● **QUOTED PASSAGE**:
++++++++
I am aware that some find Bradbury’s style not to their liking, but the above exemplifies why I like his writing.  I find it both whimsical and serious at the same time. This prose seems poetic. The above quotation also illustrates Bradbury’s wonder and awe of books and what they contain. The way that the above is connected to Charles, who is the “oldish man,” is also elegant. 

The book is also full of philosophical and metaphysical musings that come both from the 3rd person narration and characters. Charles Halloway is the book’s philosopher and seems to be the voice of Bradbury. 

I first read this book way back when I was around the age of Will and Jim. I particularly related to the world that the boys came from. The setting is of the book is similar to that in which I grew up in. I am now three years short of Charles’s age. One of the major themes of this work also centers upon aging. Thus, the experience of rereading this book now, is striking for me. 

The themes of life, death, aging, happiness, good and evil are examined in all sorts of complex ways within this work. Like many good books of this sort, I could explore the characters, themes and philosophy in a series of blog posts.

I want to devote a few words to the examination of the nature of good. In this passage, Charles Halloway speculates on the origin of goodness and love in humanity. 

“I suppose one night hundreds of thousands of years ago in a cave by a night fire when one of those shaggy men wakened to gaze over the banked coals at his woman, his children, and thought of their being cold, dead, gone forever. Then he must have wept. And he put out his hand in the night to the woman who must die some day and to the children who must follow her. And for a little bit next morning, he treated them somewhat better, for he saw that they, like himself, had the seed of night in them. He felt that seed like slime in his pulse, splitting, making more against the day they would multiply his body into darkness. So that man, the first one, knew what we know now: our hour is short, eternity is long. With this knowledge came pity and mercy, so we spared others for the later, more intricate, more mysterious benefits of love.”
++++++++
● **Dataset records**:
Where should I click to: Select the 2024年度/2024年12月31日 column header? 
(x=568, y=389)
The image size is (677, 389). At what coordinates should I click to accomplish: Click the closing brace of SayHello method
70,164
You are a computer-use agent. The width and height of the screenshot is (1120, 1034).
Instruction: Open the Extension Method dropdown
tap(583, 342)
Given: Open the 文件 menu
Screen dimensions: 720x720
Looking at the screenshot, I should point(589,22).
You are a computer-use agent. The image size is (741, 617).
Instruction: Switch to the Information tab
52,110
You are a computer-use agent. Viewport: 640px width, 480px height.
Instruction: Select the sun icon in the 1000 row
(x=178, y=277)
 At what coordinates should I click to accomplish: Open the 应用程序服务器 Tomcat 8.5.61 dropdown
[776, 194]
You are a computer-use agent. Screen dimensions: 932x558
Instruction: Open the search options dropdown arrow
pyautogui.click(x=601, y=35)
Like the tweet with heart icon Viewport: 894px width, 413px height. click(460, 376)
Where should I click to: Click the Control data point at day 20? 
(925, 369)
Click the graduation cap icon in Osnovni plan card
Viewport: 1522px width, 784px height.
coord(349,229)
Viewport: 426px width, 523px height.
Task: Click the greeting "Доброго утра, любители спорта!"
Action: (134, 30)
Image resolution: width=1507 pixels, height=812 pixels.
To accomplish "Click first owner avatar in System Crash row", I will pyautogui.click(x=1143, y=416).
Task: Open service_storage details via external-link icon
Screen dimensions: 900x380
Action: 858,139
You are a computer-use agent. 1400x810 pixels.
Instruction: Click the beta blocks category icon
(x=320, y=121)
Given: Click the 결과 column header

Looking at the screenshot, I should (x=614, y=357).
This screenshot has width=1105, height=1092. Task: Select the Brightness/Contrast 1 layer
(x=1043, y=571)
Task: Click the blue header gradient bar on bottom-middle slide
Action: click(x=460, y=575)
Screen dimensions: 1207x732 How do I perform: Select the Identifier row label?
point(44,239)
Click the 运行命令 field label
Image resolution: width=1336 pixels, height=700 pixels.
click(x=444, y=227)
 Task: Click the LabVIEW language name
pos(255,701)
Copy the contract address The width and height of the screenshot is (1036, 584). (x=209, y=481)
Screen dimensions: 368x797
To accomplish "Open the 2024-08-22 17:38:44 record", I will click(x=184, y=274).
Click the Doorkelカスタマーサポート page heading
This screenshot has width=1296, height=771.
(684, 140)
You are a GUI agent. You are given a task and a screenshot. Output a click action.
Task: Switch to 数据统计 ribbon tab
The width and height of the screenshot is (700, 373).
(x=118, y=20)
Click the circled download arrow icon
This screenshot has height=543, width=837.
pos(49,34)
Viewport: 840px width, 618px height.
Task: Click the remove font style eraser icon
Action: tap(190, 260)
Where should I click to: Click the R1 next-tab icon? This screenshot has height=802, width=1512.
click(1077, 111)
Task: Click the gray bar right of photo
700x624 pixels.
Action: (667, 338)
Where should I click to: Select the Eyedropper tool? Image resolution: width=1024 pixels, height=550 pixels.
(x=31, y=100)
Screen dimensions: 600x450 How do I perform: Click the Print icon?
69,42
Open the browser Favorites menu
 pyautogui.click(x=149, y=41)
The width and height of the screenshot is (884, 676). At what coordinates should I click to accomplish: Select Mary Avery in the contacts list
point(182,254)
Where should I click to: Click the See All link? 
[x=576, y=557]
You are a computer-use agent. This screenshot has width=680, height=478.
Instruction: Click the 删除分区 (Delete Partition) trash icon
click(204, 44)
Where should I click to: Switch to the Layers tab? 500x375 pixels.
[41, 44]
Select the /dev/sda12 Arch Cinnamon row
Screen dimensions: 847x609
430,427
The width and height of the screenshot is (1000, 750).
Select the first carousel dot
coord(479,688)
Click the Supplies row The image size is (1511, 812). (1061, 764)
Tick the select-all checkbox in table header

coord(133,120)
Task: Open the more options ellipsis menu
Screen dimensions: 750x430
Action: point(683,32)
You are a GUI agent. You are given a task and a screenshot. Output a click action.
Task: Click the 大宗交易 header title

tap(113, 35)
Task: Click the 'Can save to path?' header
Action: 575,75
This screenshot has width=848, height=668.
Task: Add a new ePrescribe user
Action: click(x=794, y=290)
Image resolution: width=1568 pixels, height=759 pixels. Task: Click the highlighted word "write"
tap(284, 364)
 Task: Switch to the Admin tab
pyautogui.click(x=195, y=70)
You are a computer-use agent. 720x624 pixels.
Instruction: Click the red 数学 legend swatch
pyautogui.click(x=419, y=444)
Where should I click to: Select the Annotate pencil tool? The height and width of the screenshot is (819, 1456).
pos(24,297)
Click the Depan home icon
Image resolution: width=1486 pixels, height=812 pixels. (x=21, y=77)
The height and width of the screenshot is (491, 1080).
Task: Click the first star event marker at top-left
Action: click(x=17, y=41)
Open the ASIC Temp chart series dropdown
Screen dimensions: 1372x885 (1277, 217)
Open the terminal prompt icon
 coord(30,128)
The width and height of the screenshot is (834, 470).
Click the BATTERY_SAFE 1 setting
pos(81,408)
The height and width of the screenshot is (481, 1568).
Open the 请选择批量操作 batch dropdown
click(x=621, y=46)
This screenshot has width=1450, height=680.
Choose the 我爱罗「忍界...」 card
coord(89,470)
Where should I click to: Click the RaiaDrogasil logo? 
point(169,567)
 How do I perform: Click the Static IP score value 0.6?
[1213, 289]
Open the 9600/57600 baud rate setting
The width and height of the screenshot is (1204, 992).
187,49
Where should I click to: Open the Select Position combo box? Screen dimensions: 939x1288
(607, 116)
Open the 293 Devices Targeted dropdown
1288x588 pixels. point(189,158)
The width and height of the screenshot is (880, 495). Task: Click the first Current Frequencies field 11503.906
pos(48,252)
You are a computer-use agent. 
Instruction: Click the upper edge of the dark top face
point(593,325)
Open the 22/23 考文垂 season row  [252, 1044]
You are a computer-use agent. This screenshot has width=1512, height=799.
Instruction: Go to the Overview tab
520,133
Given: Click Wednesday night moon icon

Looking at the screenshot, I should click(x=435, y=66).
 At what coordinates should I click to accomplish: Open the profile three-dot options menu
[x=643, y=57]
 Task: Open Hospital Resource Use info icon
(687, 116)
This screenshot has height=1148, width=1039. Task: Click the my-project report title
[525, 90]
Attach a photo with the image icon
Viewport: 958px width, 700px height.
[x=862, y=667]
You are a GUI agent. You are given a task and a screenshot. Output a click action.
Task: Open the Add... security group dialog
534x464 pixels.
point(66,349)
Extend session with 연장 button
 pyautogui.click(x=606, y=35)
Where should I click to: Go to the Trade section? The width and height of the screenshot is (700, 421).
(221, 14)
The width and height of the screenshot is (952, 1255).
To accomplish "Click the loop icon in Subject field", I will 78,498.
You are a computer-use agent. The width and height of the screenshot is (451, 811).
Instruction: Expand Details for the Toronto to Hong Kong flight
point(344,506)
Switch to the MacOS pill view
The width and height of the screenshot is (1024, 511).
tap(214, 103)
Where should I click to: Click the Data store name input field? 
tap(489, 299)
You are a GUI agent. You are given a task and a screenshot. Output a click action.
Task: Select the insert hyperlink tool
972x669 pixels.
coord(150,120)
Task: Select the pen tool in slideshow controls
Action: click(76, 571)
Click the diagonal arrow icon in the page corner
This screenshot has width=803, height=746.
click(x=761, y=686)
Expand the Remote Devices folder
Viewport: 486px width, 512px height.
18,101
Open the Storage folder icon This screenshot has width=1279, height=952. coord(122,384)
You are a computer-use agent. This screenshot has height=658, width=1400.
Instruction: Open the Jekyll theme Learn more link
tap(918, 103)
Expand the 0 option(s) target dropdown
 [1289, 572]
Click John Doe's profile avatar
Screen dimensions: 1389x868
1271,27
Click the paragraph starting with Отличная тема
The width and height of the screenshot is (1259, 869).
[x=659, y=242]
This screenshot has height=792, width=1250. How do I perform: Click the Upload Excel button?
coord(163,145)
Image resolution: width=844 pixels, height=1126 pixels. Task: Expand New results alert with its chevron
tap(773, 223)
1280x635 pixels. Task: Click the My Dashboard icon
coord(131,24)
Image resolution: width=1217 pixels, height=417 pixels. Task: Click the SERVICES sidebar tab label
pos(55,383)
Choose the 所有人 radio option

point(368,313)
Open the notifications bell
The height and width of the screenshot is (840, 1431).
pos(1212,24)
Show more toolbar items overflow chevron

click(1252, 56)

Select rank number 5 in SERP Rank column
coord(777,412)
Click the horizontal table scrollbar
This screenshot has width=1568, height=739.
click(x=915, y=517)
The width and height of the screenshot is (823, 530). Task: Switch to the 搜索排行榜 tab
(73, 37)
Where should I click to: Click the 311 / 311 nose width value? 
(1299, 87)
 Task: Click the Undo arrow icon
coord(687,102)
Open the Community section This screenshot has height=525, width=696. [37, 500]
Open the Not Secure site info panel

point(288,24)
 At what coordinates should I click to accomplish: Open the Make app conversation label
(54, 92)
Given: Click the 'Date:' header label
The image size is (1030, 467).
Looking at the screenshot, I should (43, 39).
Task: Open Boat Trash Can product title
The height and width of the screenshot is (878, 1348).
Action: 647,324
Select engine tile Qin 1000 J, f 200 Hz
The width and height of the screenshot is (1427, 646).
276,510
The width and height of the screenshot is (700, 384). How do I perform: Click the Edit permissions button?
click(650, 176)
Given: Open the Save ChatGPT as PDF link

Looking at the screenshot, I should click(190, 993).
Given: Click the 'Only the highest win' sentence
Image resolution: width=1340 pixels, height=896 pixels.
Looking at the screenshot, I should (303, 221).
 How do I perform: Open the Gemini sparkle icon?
++++++++
● **TRY IT**:
In one to three sentences, explain why the writer of the Bradbury review finds rereading the book now so striking.

● **SOLUTION TO THIS TASK**:
The writer first read the book at about the age of Will and Jim and related to the boys' world, whose setting resembles the one the writer grew up in. Now the writer is three years short of Charles's age, and aging is one of the book's major themes.